Weightlifters Nestor Colonia and Hidilyn Diaz also started to flex their muscles. They were at the training venue at 6 p.m.

“We’re okay,” said Colonia.

Diaz, the 2012 London Olympics flag bearer, is in her third Olympics. She said she felt a lot better Tuesday than the past few days because she was coughing. Team physician Ferdinand Brawner is attending to her.

Taekwondo entry Kirstie Elaine Alora trained twice, doing plyometrics in the morning then sparring with her coach, former Southeast Asian Games finweight Kitoy Cruz in the afternoon.

“We always do that,” said Alora of her sparring session with the six-time SEA Games champion from 1991 to 2001. Back home, the 26-year-old Alora normally trains and spars with male members of the national pool.
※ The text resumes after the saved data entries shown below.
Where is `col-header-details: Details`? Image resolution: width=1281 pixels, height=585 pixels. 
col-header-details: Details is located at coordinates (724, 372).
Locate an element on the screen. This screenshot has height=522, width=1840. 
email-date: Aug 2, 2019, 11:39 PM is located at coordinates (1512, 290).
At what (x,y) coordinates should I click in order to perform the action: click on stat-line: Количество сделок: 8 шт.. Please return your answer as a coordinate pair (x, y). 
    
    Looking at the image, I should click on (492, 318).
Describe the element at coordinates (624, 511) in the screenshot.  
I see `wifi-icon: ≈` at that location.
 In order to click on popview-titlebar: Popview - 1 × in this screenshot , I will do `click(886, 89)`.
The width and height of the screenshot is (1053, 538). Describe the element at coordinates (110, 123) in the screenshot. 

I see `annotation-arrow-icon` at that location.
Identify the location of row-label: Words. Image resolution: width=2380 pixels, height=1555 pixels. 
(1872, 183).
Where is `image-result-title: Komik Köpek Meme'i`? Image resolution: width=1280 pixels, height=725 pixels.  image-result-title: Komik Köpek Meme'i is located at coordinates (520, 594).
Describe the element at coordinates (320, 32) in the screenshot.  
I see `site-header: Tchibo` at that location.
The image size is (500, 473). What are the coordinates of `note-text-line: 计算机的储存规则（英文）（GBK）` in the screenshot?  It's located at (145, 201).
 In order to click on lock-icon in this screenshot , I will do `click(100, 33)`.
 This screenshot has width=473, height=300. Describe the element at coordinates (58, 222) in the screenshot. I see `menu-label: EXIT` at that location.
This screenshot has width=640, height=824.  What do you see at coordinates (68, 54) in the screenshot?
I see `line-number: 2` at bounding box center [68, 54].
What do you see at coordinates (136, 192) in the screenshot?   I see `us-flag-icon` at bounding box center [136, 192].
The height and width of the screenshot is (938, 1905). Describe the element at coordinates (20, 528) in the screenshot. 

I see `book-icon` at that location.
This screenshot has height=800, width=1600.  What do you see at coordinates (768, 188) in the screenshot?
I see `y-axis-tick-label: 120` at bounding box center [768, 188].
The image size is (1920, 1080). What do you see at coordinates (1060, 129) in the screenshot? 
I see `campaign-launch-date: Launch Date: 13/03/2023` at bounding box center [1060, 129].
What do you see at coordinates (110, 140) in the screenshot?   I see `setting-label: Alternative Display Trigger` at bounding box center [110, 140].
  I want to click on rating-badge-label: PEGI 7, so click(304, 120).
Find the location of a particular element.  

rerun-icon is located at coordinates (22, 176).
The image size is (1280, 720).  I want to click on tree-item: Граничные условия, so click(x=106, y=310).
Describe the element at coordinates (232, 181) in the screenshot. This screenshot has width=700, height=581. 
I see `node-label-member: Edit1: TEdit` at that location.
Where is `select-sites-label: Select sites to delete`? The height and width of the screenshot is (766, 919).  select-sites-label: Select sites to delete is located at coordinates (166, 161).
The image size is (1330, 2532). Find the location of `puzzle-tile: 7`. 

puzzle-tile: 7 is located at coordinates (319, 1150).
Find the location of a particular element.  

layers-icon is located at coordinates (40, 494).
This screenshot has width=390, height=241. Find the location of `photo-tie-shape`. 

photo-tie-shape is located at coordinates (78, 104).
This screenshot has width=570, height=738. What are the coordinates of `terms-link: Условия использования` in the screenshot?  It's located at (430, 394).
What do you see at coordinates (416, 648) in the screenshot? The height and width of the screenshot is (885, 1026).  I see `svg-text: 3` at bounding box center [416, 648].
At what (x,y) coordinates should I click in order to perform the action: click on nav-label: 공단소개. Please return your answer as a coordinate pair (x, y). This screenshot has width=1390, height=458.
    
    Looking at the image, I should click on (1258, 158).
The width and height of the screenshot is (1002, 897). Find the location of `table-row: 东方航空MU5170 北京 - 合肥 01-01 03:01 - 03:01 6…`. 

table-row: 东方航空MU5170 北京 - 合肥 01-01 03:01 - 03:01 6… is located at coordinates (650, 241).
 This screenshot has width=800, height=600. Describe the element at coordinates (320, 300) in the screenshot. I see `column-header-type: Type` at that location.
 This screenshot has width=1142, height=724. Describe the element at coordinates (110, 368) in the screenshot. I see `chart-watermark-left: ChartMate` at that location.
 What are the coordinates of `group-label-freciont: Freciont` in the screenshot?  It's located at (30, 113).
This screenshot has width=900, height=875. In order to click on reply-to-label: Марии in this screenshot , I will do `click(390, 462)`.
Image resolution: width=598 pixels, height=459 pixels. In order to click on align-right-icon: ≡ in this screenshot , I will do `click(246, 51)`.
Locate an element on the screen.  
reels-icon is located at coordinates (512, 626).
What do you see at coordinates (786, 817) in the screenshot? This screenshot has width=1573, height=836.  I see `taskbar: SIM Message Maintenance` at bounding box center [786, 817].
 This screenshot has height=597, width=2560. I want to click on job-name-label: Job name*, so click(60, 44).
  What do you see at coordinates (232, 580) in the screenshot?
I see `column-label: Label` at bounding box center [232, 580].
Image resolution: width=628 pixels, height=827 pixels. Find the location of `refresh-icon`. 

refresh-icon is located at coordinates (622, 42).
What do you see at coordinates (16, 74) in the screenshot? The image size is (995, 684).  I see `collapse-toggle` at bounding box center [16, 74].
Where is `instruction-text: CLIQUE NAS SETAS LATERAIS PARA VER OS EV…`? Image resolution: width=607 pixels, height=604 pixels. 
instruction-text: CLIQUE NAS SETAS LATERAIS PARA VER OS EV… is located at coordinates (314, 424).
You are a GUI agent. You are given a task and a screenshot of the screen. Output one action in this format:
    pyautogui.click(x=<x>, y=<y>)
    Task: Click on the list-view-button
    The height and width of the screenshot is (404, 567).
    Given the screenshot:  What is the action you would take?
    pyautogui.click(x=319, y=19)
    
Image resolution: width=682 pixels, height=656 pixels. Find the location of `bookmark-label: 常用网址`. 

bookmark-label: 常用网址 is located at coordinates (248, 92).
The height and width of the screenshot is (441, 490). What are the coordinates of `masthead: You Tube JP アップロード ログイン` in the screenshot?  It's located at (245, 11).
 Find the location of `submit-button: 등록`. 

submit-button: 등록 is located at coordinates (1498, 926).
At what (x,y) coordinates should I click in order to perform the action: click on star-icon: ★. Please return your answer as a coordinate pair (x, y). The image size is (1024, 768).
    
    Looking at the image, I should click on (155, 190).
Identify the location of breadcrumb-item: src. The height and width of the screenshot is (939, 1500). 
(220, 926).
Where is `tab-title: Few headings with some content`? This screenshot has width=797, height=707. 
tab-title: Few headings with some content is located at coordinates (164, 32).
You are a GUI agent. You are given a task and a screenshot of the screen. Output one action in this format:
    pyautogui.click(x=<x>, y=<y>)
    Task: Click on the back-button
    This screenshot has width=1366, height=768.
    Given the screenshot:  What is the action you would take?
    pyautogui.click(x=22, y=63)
Marestella Torres of long jump, in her third straight Olympics like Diaz, also trained with her coach, Joebert Delicano.

Boxers Rogen Ladon and Charly Suarez will arrive in Rio on Wednesday evening from Las Vegas, accompanied by coach Boy Velasco, the lone boxing coach from the Philippines with a Rio Olympics credential.

Organizers are very strict in issuing credentials to officials, including coaches and trainers and therapists from each country, limiting the number to the lowest possible.

The Association of Boxing Alliances in the Philippines is sending another coach, Romeo Brin to Rio, to assist Velasco, but is having great difficulty securing entry passes for the former to the training venue at least.

Three other Pinoy athletes to this Summer Games, who are 12 in total, will arrive one by one in the coming days – track and field bets Eric Cray and Mary Joy Tabal from Hawaii and Japan, respectively, and golfer Miguel Tabuena from Manila.

Chef-de-mission Jose Romasanta is making sure everything is in place for the Philippine delegation here in Rio. He is joined here by Philippine Olympic Committee officials Jeff Tamayo, the second vice president, and Julian Camacho, the treasurer.

The Philippines is seeking to end a 20-year medal drought in the Olympics. The last time a Filipino athlete came home with a medal was in 1996 from Atlanta when boxer Onyok Velasco won the silver in the light-flyweight division.

“Things are in place. Our athletes are fully rested now and are seriously training. We still have nine days to the opening. If everything falls into place, the medal or medals will come,” said Romasanta.